(Items listed in a dataset)
- - -
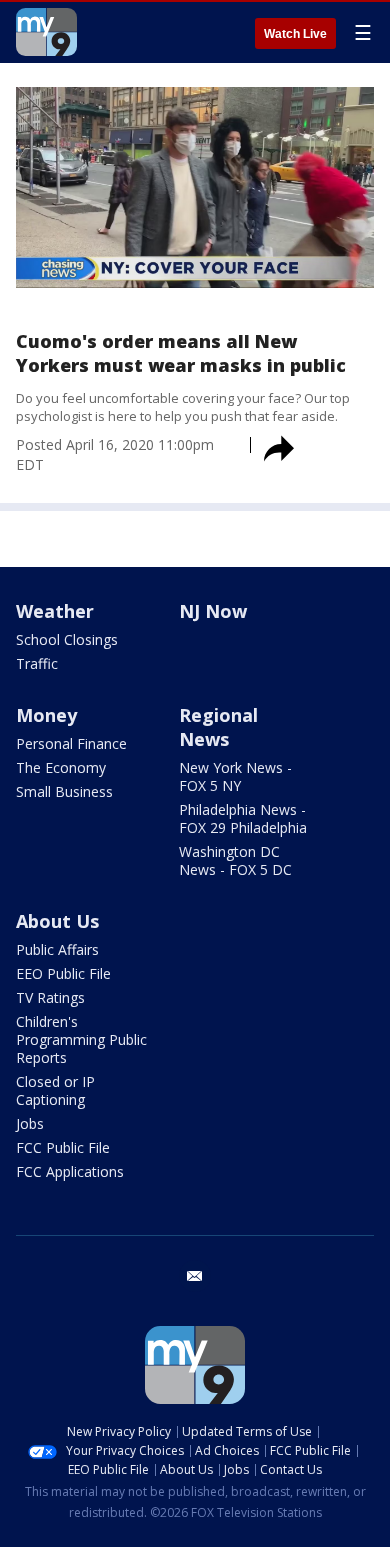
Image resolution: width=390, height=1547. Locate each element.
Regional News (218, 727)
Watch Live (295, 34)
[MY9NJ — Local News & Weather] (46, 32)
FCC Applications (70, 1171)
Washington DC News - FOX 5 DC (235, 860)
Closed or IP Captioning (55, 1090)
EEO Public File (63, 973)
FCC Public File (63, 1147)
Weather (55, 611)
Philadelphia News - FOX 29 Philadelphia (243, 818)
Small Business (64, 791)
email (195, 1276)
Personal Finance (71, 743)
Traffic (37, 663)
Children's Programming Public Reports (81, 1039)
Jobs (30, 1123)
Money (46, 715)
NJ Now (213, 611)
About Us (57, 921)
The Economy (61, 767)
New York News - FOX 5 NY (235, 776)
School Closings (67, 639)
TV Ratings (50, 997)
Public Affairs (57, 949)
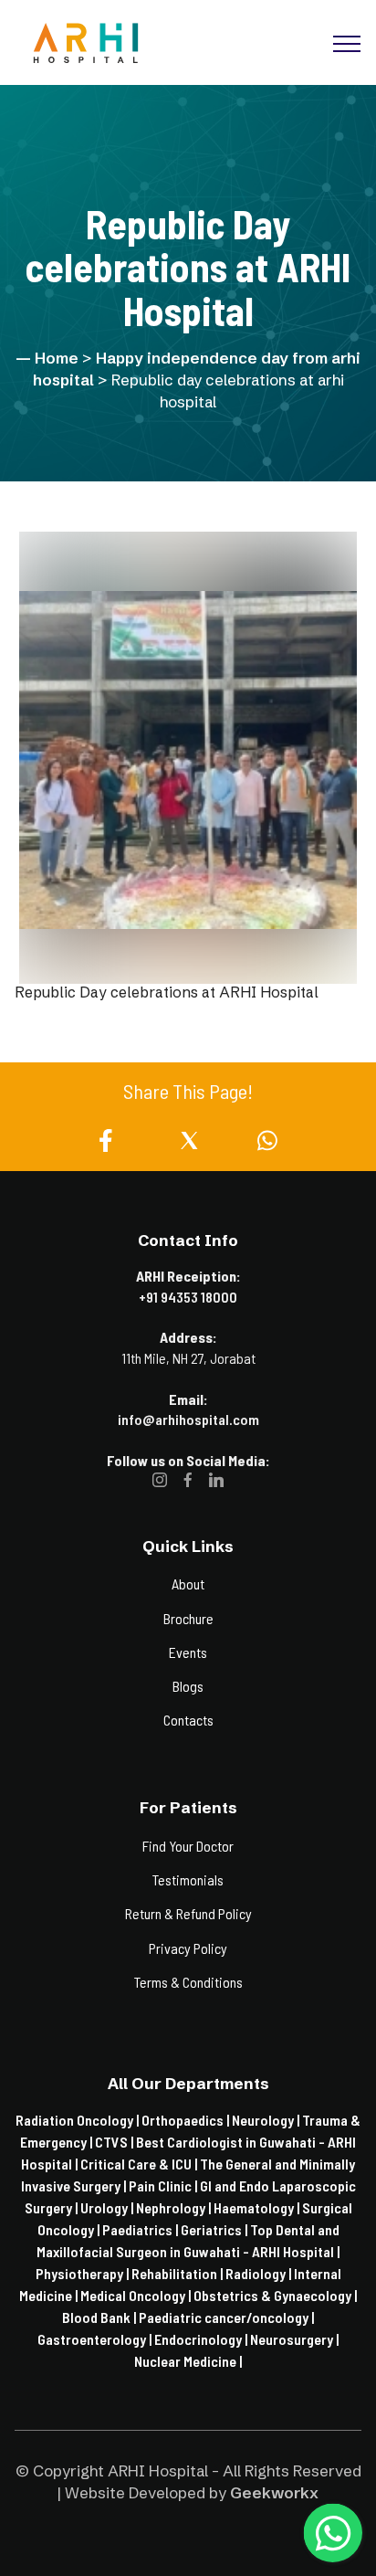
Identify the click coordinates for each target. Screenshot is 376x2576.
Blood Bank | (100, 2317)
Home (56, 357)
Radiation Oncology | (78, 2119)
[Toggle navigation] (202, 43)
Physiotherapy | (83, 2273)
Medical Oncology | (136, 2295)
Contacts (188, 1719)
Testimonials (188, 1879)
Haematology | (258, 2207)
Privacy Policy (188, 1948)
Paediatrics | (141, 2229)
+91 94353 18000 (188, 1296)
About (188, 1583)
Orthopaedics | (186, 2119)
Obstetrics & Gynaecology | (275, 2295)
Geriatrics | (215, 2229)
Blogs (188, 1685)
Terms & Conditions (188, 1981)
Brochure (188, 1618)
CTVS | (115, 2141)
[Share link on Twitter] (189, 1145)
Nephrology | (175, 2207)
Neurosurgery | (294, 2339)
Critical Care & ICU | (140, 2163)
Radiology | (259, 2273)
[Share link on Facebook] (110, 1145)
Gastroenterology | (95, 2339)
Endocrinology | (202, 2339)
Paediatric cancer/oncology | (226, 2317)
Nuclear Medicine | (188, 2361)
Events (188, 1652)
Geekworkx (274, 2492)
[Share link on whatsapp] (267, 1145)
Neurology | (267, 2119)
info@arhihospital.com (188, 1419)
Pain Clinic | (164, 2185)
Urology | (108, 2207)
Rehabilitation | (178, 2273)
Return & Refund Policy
- - -
(Task requirements):
The records above are to be copied exactly, without their pictures.

(Result):
Image resolution: width=390, height=1547. Locate each element.
Regional News (218, 727)
Watch Live (295, 34)
[MY9NJ — Local News & Weather] (46, 32)
FCC Applications (70, 1171)
Washington DC News - FOX 5 DC (235, 860)
Closed or IP Captioning (55, 1090)
EEO Public File (63, 973)
FCC Public File (63, 1147)
Weather (55, 611)
Philadelphia News - FOX 29 Philadelphia (243, 818)
Small Business (64, 791)
email (195, 1276)
Personal Finance (71, 743)
Traffic (37, 663)
Children's Programming Public Reports (81, 1039)
Jobs (30, 1123)
Money (46, 715)
NJ Now (213, 611)
About Us (57, 921)
The Economy (61, 767)
New York News - FOX 5 NY (235, 776)
School Closings (67, 639)
TV Ratings (50, 997)
Public Affairs (57, 949)
Identify the click coordinates for each target. Screenshot is 376x2576.
Blood Bank | (100, 2317)
Home (56, 357)
Radiation Oncology | (78, 2119)
[Toggle navigation] (202, 43)
Physiotherapy | (83, 2273)
Medical Oncology | (136, 2295)
Contacts (188, 1719)
Testimonials (188, 1879)
Haematology | (258, 2207)
Privacy Policy (188, 1948)
Paediatrics | (141, 2229)
+91 94353 18000 (188, 1296)
About (188, 1583)
Orthopaedics | (186, 2119)
Obstetrics & Gynaecology | (275, 2295)
Geriatrics | (215, 2229)
Blogs (188, 1685)
Terms & Conditions (188, 1981)
Brochure (188, 1618)
CTVS | (115, 2141)
[Share link on Twitter] (189, 1145)
Nephrology | (175, 2207)
Neurosurgery | (294, 2339)
Critical Care & ICU | (140, 2163)
Radiology | (259, 2273)
[Share link on Facebook] (110, 1145)
Gastroenterology | (95, 2339)
Endocrinology | (202, 2339)
Paediatric cancer/oncology | (226, 2317)
Nuclear Medicine | (188, 2361)
Events (188, 1652)
Geekworkx (274, 2492)
[Share link on whatsapp] (267, 1145)
Neurology | (267, 2119)
info@arhihospital.com (188, 1419)
Pain Clinic | (164, 2185)
Urology | (108, 2207)
Rehabilitation | (178, 2273)
Return & Refund Policy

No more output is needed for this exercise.